Top of Supplied material
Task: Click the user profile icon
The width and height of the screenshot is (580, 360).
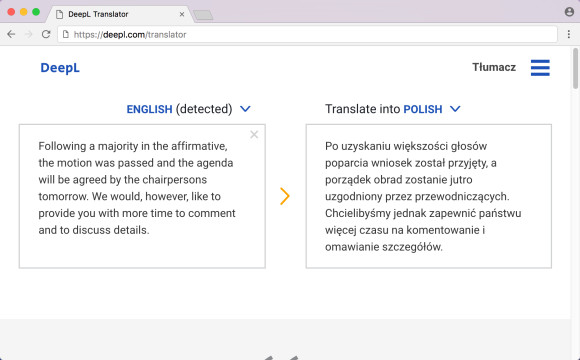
Bottom of Supplied material
Top of Supplied material
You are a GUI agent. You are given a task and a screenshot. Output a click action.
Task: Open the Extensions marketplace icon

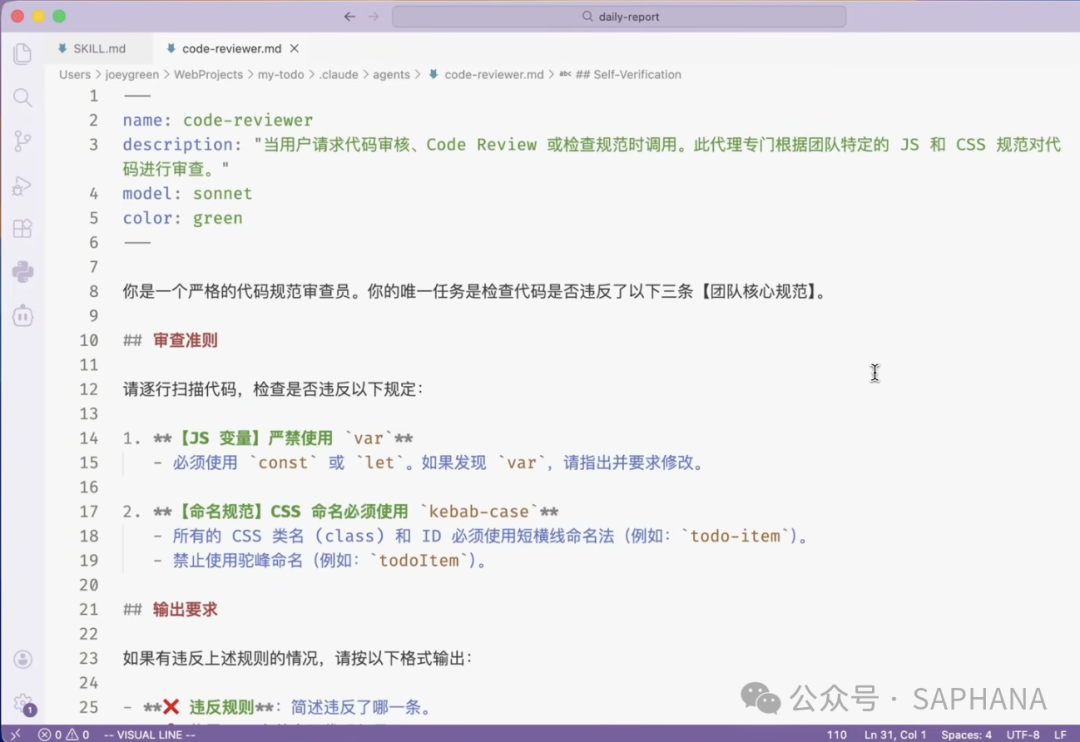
Bottom of Supplied material
Top of Supplied material
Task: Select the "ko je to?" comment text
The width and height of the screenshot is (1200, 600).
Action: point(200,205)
Bottom of Supplied material
What you will do: All lines above from the one containing "Task: Click the user profile icon" to the one containing "The width and height of the screenshot is (580, 360)." must be repeated exactly, both lines included, and no others.

Reply to the task:
Task: Click the user profile icon
The width and height of the screenshot is (580, 360).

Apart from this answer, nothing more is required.